Let’s start with this: if you’ve read my reviews of Star Trek Fluxx, Star Trek TNG Fluxx, and Star Trek DS9 Fluxx, two things should be apparent. First, I am a Trekkie. Second, is that I have a deep respect and admiration for Andrew Looney’s encyclopedic knowledge of all things Trek. Nowhere does that knowledge shine through as heavily as in his game Chrono-Trek.
The history of Chrono-Trek (if you’ll excuse the time-traveling puns) dates back nearly two decades, to the award winning game Chrononauts. Chrononauts explored the Ripple Effect theory of time travel, in which a small change in the past could have major effects on the future. For better or (arguably) worse, time travel has been a major story element in Star Trek since the very beginning. The match couldn’t be more obvious, it just needed the right… well… time.
There are three main elements to Chrono-Trek. The most noticeable in the Timeline, 36 cards specifically arranged in a 9×4 grid. The timeline runs from life beginning on Earth, flowing forward through many of the most notable points in Star Trek’s past, present, and future. Some of these points, called Linchpins, can be changed. When a Linchpin card is flipped over, the effect ripples out to change other cards in the timeline as well. If conditions are right (or wrong, really) a Fracture may happen, permanently changing an event yet again.
The second element is the Main Deck. This is, somewhat obviously, the main deck for drawing cards. There are seven card types. Actions and Power Actions (single use cards), Assignments (collect and play two specific Artifacts), Artifacts (“things” you play in front of you, often needed to win), Inverters (used to change the timeline), Events (play immediately and redraw), and Fractures (a permanent change to specific points in the timeline).
The last element is the ID Deck. There are a number of ways to set this up, but this deck is where players will draw an Identity from. Your Identity card is more than just who you are, it also provides your individual win conditions. The cards are grouped into difficulties, ranging from one to four using uniform style pips. When you are first learning the game, it’s recommended you play a game at each level to get used to it. One-pip characters have very easy goals, and our play only lasted a few rounds on them. Two-pip characters are equally simple but have slightly more challenging goals. Three-pip characters start to get more interesting, with goals more heavily focused on Artifacts. Four-pip characters usually involve having one or more Fractures in play. The major exception to that is Q (because of course Q is different) and I’ll come back to him. But first, we need to look at one of the major things that sets Chrono-Trek apart from its predecessors, The Devron Anomaly.

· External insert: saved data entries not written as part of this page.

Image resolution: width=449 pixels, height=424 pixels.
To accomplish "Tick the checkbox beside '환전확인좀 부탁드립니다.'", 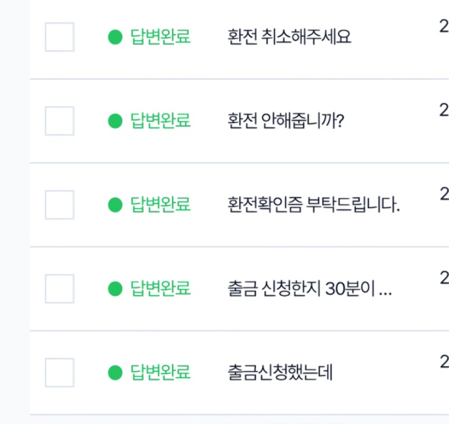I will [59, 204].
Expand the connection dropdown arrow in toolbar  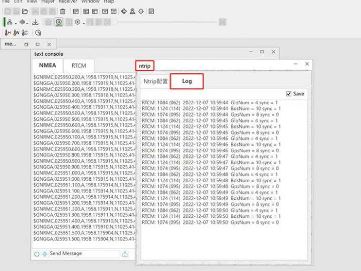(x=15, y=23)
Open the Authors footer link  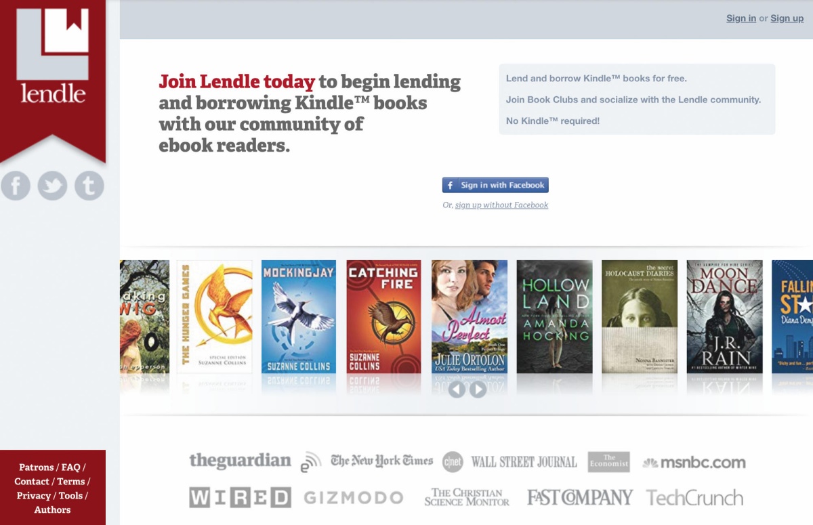coord(52,510)
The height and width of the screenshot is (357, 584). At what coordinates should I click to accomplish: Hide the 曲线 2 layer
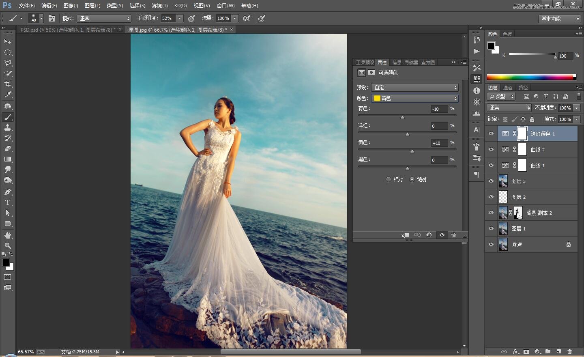(491, 150)
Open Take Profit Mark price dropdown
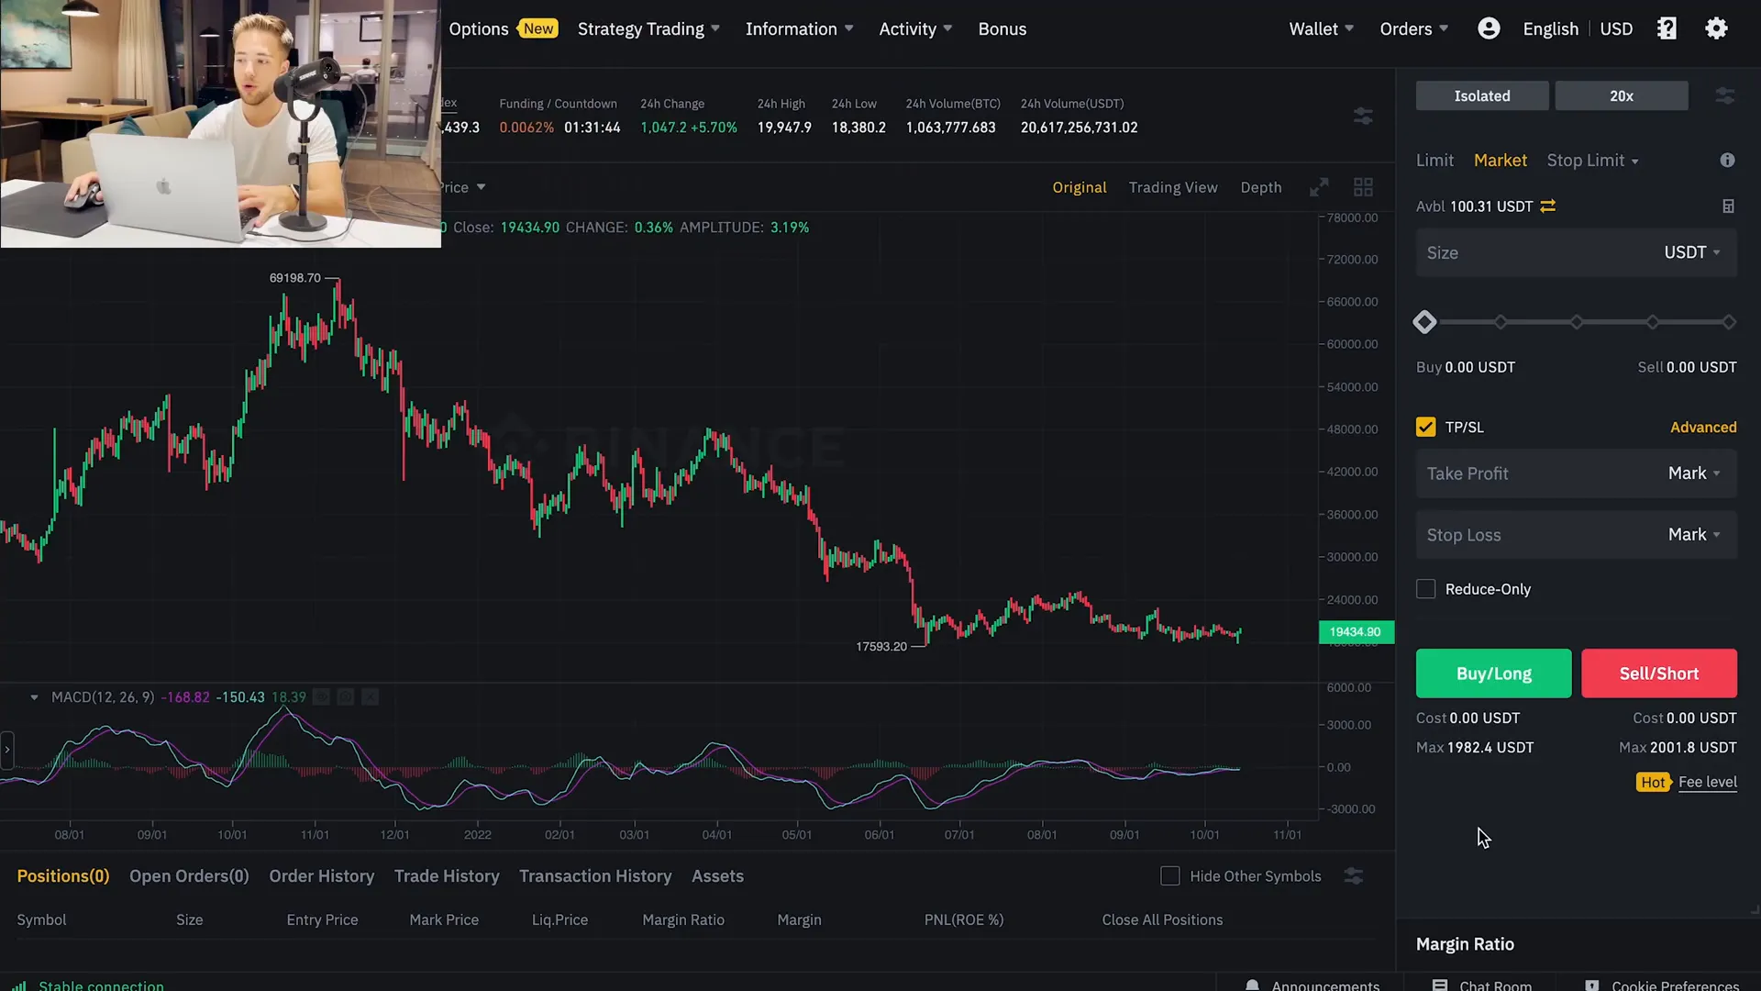 coord(1694,473)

So, previous Chrononaut games have run on a 32-card, 4×8 timeline. As I mentioned, Chrono-Trek is 36-cards in a 4×9 timeline. What changed, you may ask. Well, that change is the addition of four Anchorpoints starting in 2395 (the last card on the Timeline). These four Anchorpoints, plus the first card (3.5 BYA- Life Begins on Earth) are never changed by Inverters or the resulting Ripples. They are usually changed as a result of Event Cards, Starting with an anti-time anomaly erupting in the Devron System, and expanding backward through time until it finally expands to earth and prevents life from ever starting. Some of you may remember this as the plotline to the series finale of The Next Generation, “All Good Things“.
Bringing all seven seasons around full circle, that episode also heavily featured the enigmatic and omnipotent fan favourite, Q. The winning conditions on Q’s ID card is that the Devron Anomaly expands to flip all five Anchorpoint cards. If Q isn’t one of the characters in play when that happens, the game ends and everyone loses. Unless, of course, one of the characters happens to get an Invitation To Join The Q, and they survive to win the game.
For experienced gamers, playing through an exclusively one or two pip game as even a fast intro is likely to be tedious. Whereas exclusively three and four pip games take more time and thought, making them more enjoyable. Once you have a decent idea about how the game runs, you can mix the difficulties together, with characters all starting play with as many cards as their Identity card has pips as a handicap.
This is not just a fun game, it’s a particularly well thought out game. Several of the identities (and other cards) make some delightfully obscure references, which will delight the more knowledgeable fans without alienating non-fans. The art is very nice, but more importantly, the card layouts and iconography is exceptional. There is an array of colours, showing different card types, for the majority of players. But the cards are also visually distinct, with clear icons, and text notations that will allow most colourblind players or players with minimal English literacy to play without any significant difficulty. These are all very subtle inclusions that take an already great game and make it even better.
The more I type in this review, the more subtle details I notice. This may well be one of the best Star Trek games that I’ve played in more years than I’m willing to admit.
If you want to know how many references are in this game, creator, Andrew Looney, made a list at www.LooneyLabs.com/Trek201.